SET TASK 1
Reproduce the forum thread on salaries in Johannesburg word for word.

SOURCE
# Right Salary in Johannesburg



## ramshaila (Jan 27, 2017)

Hi

I am new to this forum. I have been offered a job in Johannesburg by an IT company and they are providing a fully furnished family accommodation + Car+ all utilities expenses paid . It will be just me and my wife. 

What would be a right salary to demand after taxes . I understand taxes are high in SA. I have demanded a net salary of ZAR 40k to 50 k per month? Is this a good salary for a comfortable living in Johannesburg? How much I will be able to save ?

Thanks
RS


----------



## sri sri (Aug 15, 2016)

I think what you are demanded is good package.
Which visa you are holding.


----------



## ramshaila (Jan 27, 2017)

sri sri said:


> I think what you are demanded is good package.
> Which visa you are holding.


Thanks. I will be getting an ICT visa.


----------



## sri sri (Aug 15, 2016)

already applied?
if applied when are where in india?


----------



## ramshaila (Jan 27, 2017)

Hi,

The visa is being applied next week. I am from Chennai.


----------



## ramshaila (Jan 27, 2017)

Hi Sri Sri,

Are you from Chennai. Could you please share your contact details ?

Thanks
Ram


----------

EXTRACTED INFORMATION

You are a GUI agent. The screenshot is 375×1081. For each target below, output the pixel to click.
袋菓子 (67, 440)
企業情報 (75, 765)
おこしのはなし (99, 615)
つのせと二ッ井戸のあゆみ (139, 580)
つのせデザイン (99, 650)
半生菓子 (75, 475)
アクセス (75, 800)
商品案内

SET TASK 2
Arrange every line of the entries that follow the forum thread into a numbered list, leaving out any blank lines.

TASK ANSWER 1
# Right Salary in Johannesburg



## ramshaila (Jan 27, 2017)

Hi

I am new to this forum. I have been offered a job in Johannesburg by an IT company and they are providing a fully furnished family accommodation + Car+ all utilities expenses paid . It will be just me and my wife. 

What would be a right salary to demand after taxes . I understand taxes are high in SA. I have demanded a net salary of ZAR 40k to 50 k per month? Is this a good salary for a comfortable living in Johannesburg? How much I will be able to save ?

Thanks
RS


----------



## sri sri (Aug 15, 2016)

I think what you are demanded is good package.
Which visa you are holding.


----------



## ramshaila (Jan 27, 2017)

sri sri said:


> I think what you are demanded is good package.
> Which visa you are holding.


Thanks. I will be getting an ICT visa.


----------



## sri sri (Aug 15, 2016)

already applied?
if applied when are where in india?


----------



## ramshaila (Jan 27, 2017)

Hi,

The visa is being applied next week. I am from Chennai.


----------



## ramshaila (Jan 27, 2017)

Hi Sri Sri,

Are you from Chennai. Could you please share your contact details ?

Thanks
Ram


----------

TASK ANSWER 2
1. You are a GUI agent. The screenshot is 375×1081. For each target below, output the pixel to click.
2. 袋菓子 (67, 440)
3. 企業情報 (75, 765)
4. おこしのはなし (99, 615)
5. つのせと二ッ井戸のあゆみ (139, 580)
6. つのせデザイン (99, 650)
7. 半生菓子 (75, 475)
8. アクセス (75, 800)
9. 商品案内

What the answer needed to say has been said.